▸ **TEXT SEGMENT**

She may not have SZ - depression, PTSD, even severe anxiety can cause psychosis.
But, she's paranoid & delusional - so just stick with psychosis instead of worrying about whether or not she has SZ.
My favorite book for this kind of thing is I'm Not Sick, I Don't Need Help by Dr Xaviar Amador. There are also videos on Youtube, he has a website & there are links here.
It goes over methods that help you talk to someone who lacks insight (doesn't think they're sick) and helps you find common ground so you can convince them to get help even if they don't ever see that they have lost touch with reality.
If she admits she had PTSD, that's your open door. If not, maybe you can talk to her about getting some help with her anxiety or something to help her sleep better.
My son, when he was first psychotic, thought government agents would knock down the door at any moment to kill him because he "knew" something. Of course, he can't tell us, because it would put us in danger.

▸ **WHAT YOU WILL DO**
[1] Which book does the post about helping a paranoid, delusional loved one name as the writer's favorite for this situation?
[2] Continue the post about helping a paranoid, delusional loved one, picking up after its last sentence.

▸ **EXCERPTED DATA**

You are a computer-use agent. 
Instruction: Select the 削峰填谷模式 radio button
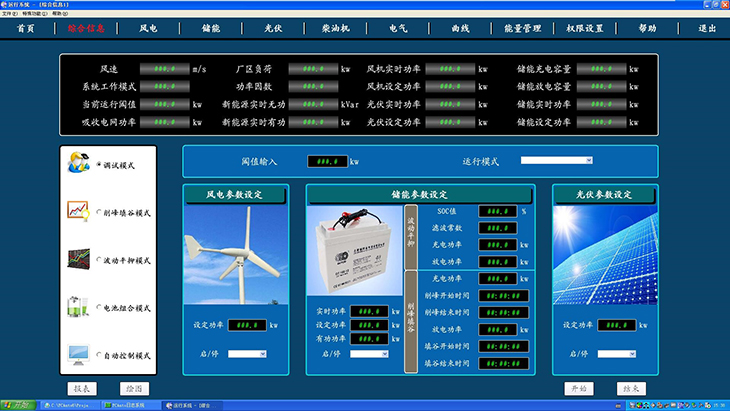99,212
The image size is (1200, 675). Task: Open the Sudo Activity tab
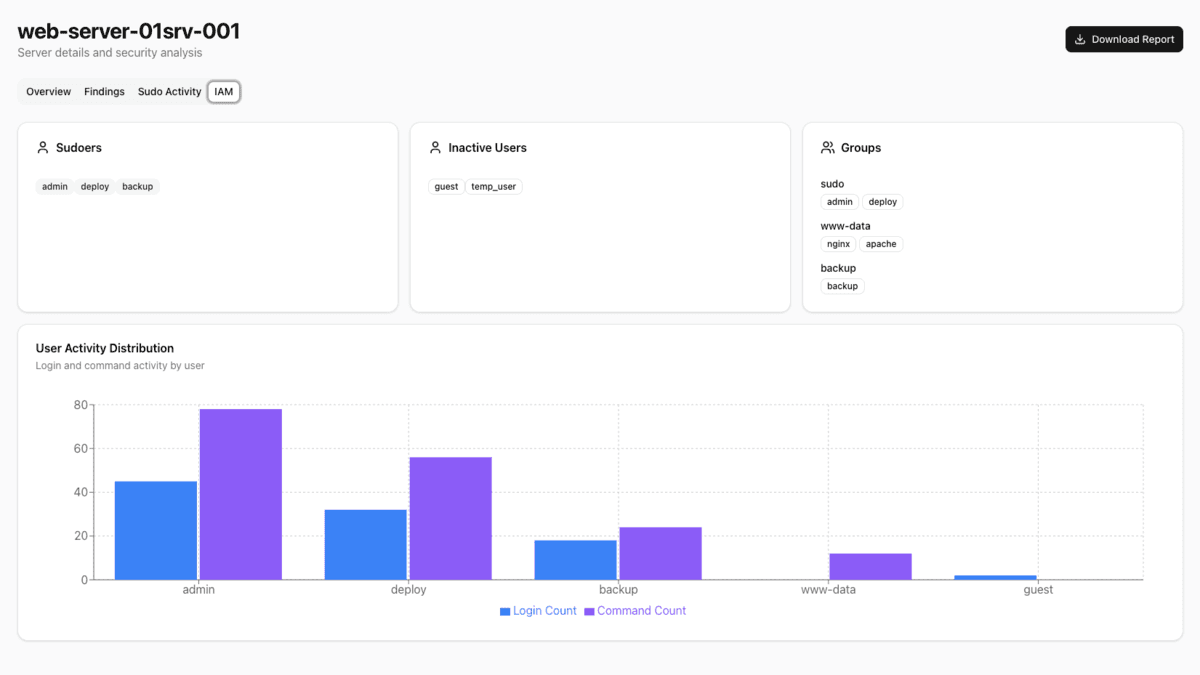169,91
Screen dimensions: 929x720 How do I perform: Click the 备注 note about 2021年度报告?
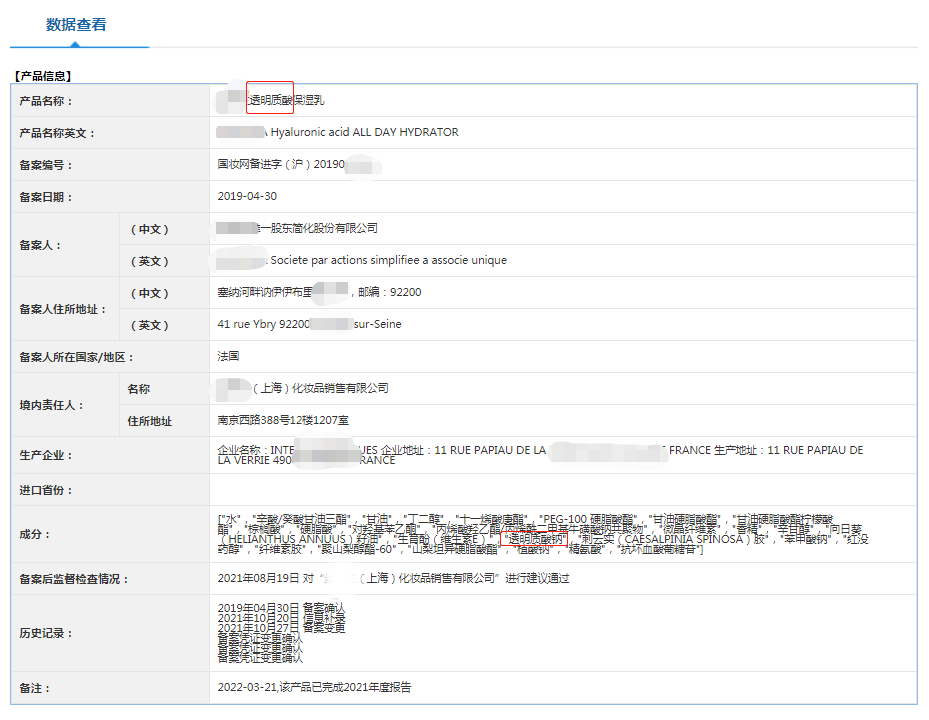tap(314, 687)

▸ **TASK-BY-TASK OUTPUTS**
[1] I'm Not Sick, I Don't Need Help by Dr Xaviar Amador.

[2]
He's past that, but now, he believes he knows & talks to all kinds of celebrities - so everything you're talking about is common with psychosis.
If you ever feel that the children are in danger, that would also be a time to act.
If she gets to the point that she's gravely disabled & can't protect herself from harm, that can get an involuntary hospitalization too. Not being able to protect yourself includes all kinds of things from not eating to standing in the middle of traffic. Learn the law where you live & get someone to explain everything that you can use - not the police, but a crisis line or something like that.